I have three discrete probability distributions, A, B and C. They are all measuring P(X) under different circumstances. I suspect that A is more similar to B than it is to C. I know that I can compare the difference between distributions with KL divergence, but how can I test whether the difference between A-B is less than the difference between A-C?

kjetil b halvorsen
  • 63,378
  • 26
  • 142
  • 467
  • 2
    You have a tough problem, because statistical and mathematical theory will not decide the answer: you are assuming there is a relevant way to compare distributions so that "less than" has meaning. *What* meaning it might have is up to you to decide: that's not something we can tell you--although we can provide some guidance, if you would explain how you intend to interpret the result. – whuber Jun 12 '18 at 12:59
  • You seem to answer your own question: by comparing the two KL-divergences. Of course that means you're committing to defining "difference between" as "KL-divergence from". – Mees de Vries Jun 12 '18 at 13:01
  • 1
    Rather than comparing the distributions as a whole, can you not compare specific aspects of the disrubutions, captured by relevant quantiles or functions of quantiles? This might give you more insights into where the distributions differ (e.g., tails). – Isabella Ghement Jun 12 '18 at 13:09

1 Answers1

1

You already got some hints in comments, and a request for more information, which you didn't give us.

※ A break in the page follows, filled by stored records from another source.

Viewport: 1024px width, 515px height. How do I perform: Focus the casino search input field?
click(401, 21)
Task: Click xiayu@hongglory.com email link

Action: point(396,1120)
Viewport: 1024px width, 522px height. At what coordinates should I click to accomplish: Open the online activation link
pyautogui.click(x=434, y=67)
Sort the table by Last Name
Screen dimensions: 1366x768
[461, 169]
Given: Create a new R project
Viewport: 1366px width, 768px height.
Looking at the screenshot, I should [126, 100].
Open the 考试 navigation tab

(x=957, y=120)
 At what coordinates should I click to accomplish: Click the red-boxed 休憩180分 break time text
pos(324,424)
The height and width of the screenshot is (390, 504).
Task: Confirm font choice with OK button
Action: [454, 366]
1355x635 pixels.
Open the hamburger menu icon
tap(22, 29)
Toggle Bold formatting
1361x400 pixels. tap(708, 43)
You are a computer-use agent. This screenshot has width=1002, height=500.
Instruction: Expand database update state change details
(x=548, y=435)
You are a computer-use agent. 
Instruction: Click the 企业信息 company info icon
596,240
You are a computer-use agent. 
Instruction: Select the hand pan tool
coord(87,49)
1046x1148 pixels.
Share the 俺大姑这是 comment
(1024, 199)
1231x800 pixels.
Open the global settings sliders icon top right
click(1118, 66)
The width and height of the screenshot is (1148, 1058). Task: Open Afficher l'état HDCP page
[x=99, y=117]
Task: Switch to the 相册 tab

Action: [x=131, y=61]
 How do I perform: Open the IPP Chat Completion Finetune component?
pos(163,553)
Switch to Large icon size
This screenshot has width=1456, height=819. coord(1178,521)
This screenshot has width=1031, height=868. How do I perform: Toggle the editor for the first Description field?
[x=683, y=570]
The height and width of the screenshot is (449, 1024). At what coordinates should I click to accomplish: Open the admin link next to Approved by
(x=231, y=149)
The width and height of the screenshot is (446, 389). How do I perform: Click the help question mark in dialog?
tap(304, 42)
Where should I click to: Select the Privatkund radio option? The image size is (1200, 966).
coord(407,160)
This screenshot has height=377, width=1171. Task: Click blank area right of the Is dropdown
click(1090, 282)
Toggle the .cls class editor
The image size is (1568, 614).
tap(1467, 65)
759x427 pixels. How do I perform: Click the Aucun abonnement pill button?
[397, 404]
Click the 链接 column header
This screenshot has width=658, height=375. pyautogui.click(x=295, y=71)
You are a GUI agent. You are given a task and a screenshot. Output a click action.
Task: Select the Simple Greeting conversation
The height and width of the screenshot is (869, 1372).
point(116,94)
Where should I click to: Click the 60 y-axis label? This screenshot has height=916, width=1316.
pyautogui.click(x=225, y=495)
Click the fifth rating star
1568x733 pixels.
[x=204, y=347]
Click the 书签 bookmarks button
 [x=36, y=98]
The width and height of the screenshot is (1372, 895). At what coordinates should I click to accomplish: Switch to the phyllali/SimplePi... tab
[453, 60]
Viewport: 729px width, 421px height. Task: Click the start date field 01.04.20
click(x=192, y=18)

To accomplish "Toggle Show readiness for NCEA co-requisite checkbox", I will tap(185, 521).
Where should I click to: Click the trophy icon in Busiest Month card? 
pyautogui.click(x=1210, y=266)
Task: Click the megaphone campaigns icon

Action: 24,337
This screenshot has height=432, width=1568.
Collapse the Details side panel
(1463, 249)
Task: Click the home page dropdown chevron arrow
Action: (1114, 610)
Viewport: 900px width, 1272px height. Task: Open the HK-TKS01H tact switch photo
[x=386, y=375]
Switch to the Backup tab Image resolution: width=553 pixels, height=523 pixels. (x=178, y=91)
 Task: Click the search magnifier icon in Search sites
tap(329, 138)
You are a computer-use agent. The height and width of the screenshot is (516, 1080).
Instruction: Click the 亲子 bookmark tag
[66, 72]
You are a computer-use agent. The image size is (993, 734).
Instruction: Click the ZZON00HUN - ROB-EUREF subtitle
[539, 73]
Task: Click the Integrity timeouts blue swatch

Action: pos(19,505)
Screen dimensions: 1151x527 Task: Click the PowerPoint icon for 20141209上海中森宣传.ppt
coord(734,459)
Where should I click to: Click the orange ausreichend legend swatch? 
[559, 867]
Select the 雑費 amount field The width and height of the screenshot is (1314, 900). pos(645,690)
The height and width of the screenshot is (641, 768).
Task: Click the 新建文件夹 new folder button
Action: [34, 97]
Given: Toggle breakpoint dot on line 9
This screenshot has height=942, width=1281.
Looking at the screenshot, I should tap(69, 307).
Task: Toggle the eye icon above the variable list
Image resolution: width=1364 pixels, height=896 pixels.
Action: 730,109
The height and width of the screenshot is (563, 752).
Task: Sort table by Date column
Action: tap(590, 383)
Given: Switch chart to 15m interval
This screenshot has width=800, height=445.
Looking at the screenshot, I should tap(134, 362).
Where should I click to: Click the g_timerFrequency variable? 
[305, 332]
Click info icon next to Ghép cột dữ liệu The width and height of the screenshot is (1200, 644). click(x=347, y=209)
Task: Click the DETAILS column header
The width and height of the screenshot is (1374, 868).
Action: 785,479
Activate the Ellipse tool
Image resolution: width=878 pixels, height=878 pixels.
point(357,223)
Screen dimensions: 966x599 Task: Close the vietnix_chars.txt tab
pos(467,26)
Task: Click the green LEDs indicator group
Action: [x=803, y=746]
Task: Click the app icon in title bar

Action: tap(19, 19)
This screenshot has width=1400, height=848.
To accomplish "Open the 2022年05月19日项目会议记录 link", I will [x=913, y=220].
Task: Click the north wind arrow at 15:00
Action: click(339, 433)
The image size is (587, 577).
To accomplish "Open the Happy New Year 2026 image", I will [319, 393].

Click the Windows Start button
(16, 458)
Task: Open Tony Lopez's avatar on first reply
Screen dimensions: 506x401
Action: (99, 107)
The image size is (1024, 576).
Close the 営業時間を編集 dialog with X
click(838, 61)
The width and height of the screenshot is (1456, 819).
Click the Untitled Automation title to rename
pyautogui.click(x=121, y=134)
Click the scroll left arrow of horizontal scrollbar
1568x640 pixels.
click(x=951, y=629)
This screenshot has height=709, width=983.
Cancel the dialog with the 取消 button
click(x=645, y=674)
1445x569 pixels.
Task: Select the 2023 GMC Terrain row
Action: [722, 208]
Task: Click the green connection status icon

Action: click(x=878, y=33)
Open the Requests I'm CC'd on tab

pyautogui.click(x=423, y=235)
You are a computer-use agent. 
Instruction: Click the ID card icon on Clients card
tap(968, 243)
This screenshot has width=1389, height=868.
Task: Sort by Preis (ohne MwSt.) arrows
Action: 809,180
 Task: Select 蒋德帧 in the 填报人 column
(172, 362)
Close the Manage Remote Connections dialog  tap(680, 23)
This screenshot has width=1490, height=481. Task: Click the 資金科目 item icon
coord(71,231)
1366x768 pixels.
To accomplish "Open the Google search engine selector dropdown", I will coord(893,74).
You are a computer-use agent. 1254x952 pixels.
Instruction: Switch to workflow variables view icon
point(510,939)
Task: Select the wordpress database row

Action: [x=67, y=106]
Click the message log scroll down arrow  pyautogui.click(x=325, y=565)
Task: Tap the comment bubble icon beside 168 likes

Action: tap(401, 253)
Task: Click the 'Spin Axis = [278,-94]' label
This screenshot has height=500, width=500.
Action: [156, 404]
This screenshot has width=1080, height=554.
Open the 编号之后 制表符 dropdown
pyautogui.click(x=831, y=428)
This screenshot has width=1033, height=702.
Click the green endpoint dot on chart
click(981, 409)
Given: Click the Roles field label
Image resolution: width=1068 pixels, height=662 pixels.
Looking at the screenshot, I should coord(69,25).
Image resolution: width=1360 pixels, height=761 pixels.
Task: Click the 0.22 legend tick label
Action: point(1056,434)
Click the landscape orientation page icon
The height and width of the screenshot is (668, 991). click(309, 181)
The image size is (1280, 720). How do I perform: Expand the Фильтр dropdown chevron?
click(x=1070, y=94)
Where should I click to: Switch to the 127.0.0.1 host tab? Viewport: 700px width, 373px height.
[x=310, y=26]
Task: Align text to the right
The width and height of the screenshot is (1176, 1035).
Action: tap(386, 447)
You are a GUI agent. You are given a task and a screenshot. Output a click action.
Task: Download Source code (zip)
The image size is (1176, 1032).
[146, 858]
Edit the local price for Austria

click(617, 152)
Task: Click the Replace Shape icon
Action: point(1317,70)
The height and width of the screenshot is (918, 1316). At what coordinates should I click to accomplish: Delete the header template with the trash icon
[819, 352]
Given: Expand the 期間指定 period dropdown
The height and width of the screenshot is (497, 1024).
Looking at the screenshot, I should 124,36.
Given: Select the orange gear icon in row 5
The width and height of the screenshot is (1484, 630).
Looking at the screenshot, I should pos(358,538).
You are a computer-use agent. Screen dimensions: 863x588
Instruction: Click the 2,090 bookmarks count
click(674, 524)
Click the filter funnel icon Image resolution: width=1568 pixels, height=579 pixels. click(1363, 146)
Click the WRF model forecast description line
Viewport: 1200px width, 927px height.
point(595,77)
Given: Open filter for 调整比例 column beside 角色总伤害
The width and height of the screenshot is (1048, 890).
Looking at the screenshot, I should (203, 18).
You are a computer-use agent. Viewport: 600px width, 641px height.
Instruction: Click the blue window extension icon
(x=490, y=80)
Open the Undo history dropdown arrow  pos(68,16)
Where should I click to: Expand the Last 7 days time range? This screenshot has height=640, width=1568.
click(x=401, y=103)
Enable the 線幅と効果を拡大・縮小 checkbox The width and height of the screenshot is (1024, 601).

Here are some thoughts:

Observations on three discrete variables, presumably defined on the same categories, can be represented as a contingency table. Then you do a correspondence analysis, see Interpreting 2D correspondence analysis plots. The results can be presented graphically, and the three variables can be compared with the so-called chisquare distance. A similar graphical analysis can probably be based on the KL divergence. To say more we need more context.

kjetil b halvorsen
  • 63,378
  • 26
  • 142
  • 467